ASSIGNMENT:
Each line from the one that holds "Task: Click the Back text label" to the end of the entries is to be given again exactly. Do not include pictures.

RECORDED INFORMATION:
• • • • •
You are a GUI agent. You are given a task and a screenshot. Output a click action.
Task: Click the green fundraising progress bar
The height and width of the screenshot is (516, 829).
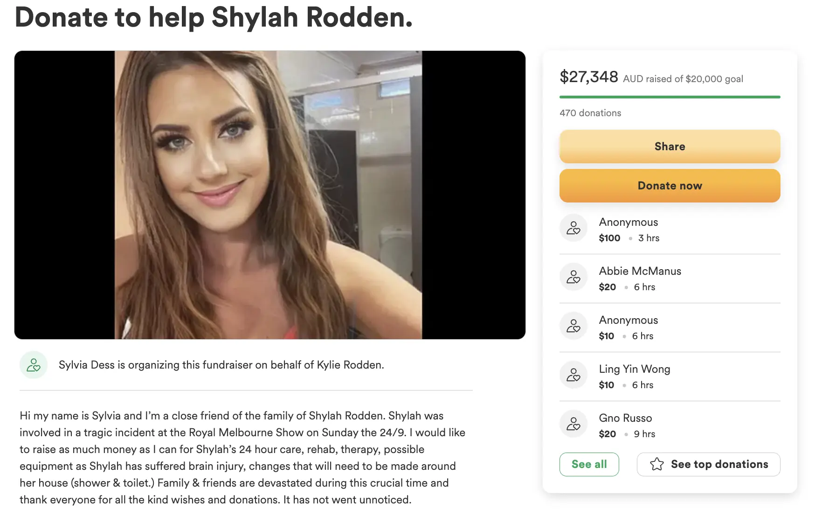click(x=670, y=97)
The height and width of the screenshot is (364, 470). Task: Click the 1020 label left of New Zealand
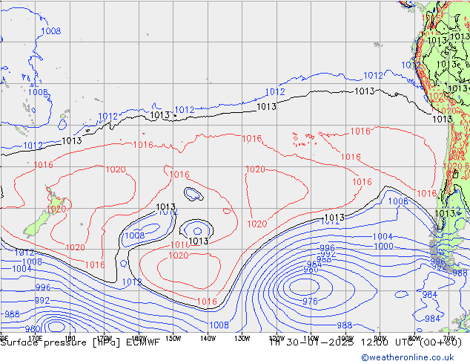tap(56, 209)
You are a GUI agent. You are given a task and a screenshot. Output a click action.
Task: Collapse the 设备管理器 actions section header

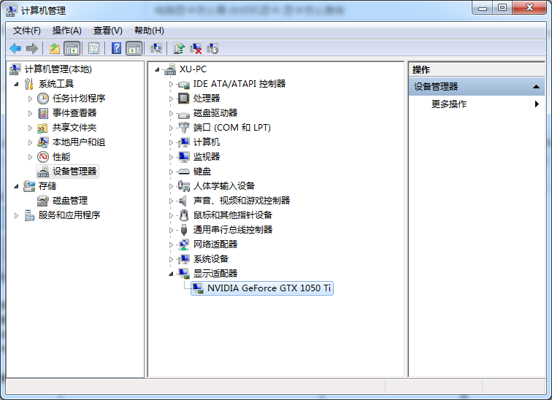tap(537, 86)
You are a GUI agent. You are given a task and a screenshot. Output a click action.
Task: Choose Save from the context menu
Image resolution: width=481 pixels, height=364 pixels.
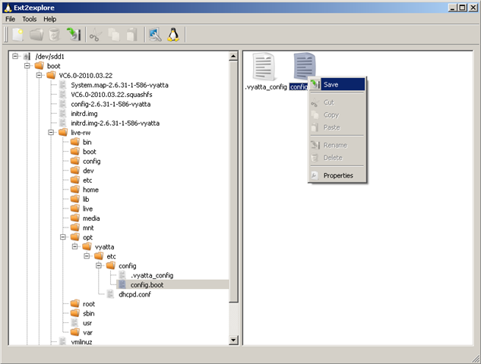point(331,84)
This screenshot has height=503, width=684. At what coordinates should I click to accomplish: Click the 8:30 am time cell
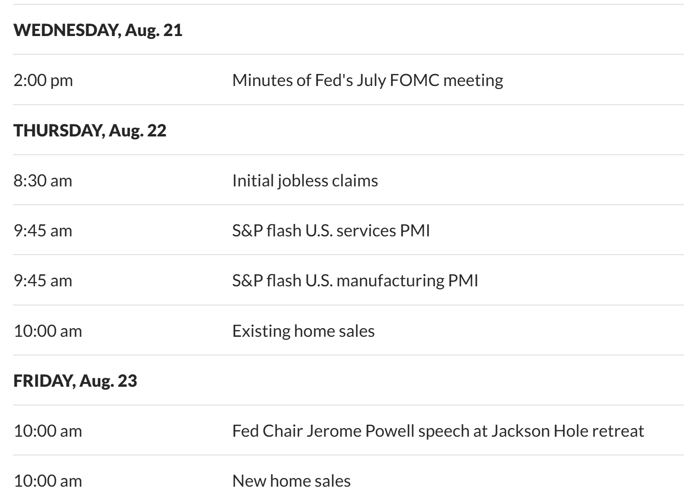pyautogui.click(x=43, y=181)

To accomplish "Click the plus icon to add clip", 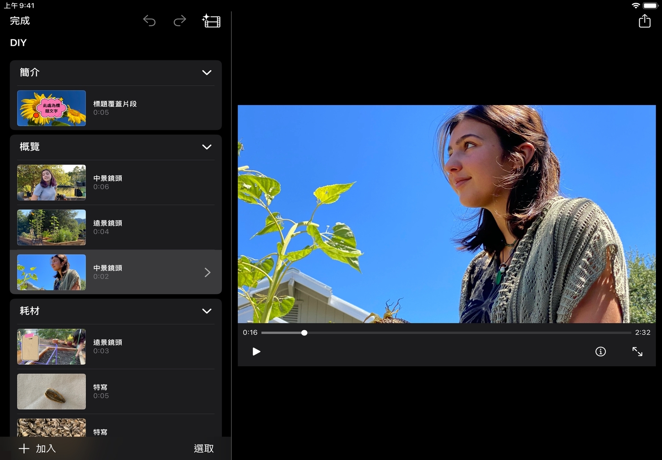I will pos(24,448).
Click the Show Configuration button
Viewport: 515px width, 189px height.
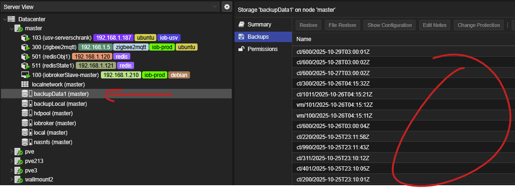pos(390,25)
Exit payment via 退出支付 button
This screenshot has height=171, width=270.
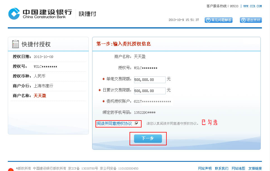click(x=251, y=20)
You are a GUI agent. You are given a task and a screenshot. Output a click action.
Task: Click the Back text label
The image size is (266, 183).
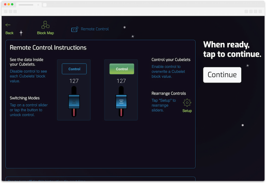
• • • • •
REPLY TO THE EXERCISE:
Task: Click the Back text label
The image size is (266, 183).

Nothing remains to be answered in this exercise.